The U.S. National Institute of Mental Health (NIMH) reports that impulse-control disorders occur in approximately 9 percent of U.S. adults in any year, with almost 25 percent occurrence over the lifetimes or American adults. Each disorder type has a similar course of symptoms. Each type is distinguished from the others by distinct impulsive behaviors. Although some of the symptoms may seem similar to other mental illnesses, such as bipolar disorder and antisocial personality disorder, impulse-control disorder symptoms are marked by the experience of remorse.
Increase in Tension or Stress
Most diagnoses of impulse-control disorders start with symptoms of an uncontrollable increase in stress, tension and/or arousal before any harmful behavior begins. These unpleasant feelings can feel "out of the blue" and not precipitated by anything in a person's environment. Alternatively, the person may feel triggered by some other experience, externally (i.e., in the surroundings) or internally (i.e., thoughts in the mind).
Impulsive Behaviors
Once this tension or stress reaches a fever pitch, a person feels unable to resist acting on urges to do something--impulsive behaviors that end up harming himself and/or other persons. These behaviors are not planned. For example, a person may explode into fits of rage (intermittent explosive disorder) and become aggressive, assault someone else or damage property. Another example, kleptomania, involves impulsively stealing of objects without reason or cause. Pyromania describes impulsive and recurrent fire setting and a obsession with the consequences and community emergency services response to fire setting. Compulsive or pathological gambling (addiction to gambling activities) and trichotillomania (compulsive, uncontrollable urges to pull out one's hair) are two other categories of impulse control disorder. The sixth category is "not otherwise specified," or "NOS," in which the increase in tension results in eating disorders, skin-picking, pedophilia, substance abuse or fetishism. The American Psychiatric Association lists these six distinct categories of symptoms and diagnosis.

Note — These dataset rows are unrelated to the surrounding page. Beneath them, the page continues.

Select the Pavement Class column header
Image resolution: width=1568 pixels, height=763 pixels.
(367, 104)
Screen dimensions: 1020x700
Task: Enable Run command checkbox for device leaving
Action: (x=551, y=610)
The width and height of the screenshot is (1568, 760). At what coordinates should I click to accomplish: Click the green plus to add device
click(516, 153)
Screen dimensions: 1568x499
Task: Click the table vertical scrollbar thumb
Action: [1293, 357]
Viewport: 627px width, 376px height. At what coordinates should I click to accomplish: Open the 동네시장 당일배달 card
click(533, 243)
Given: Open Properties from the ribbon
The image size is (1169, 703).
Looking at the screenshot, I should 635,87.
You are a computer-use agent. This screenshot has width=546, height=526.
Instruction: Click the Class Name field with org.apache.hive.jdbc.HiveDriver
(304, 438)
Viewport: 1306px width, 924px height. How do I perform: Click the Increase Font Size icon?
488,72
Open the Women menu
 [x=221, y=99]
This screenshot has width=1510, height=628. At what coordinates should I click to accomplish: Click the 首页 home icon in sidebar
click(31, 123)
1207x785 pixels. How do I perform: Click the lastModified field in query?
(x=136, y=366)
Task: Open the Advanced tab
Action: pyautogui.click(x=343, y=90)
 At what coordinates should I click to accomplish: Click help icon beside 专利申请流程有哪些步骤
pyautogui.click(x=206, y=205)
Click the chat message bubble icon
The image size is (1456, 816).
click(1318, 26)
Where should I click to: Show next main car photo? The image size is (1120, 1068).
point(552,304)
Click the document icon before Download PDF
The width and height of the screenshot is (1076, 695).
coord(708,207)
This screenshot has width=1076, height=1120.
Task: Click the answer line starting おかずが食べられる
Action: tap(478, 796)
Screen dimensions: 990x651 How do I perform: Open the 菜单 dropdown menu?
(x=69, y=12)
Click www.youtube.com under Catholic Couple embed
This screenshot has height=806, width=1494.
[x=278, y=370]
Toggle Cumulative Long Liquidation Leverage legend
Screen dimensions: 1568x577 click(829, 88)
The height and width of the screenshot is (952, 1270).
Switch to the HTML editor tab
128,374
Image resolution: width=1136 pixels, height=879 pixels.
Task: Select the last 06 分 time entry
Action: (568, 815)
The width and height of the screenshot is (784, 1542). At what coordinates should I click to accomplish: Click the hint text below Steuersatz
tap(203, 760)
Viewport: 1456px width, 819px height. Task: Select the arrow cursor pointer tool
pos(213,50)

Decreased Tension, Then Guilt and Remorse
Once the person's impulsive behavior is completed, she will experience a sense of relief, pleasure or gratification. These feelings replace the stress that was present before the behavior began. People with impulse control disorder symptoms often feel as though their lives are out of control and they have limited ability to respond in healthy and safe ways to stress and anxiety. Because she feels relieved but can recognize how grossly out of proportion the impulsive behavior was to her environment or source of stress, she will feel overwhelming guilt and remorse.
References
- Diagnostic and Statistical Manual of Mental Disorders, 4th ed.; American Psychiatric Association; 2000
- U.S. National Institute of Mental Health: Study of Co-morbid Occurrence of Impulse Control Disorders
- Psych Central: What are Impulse Control Disorders?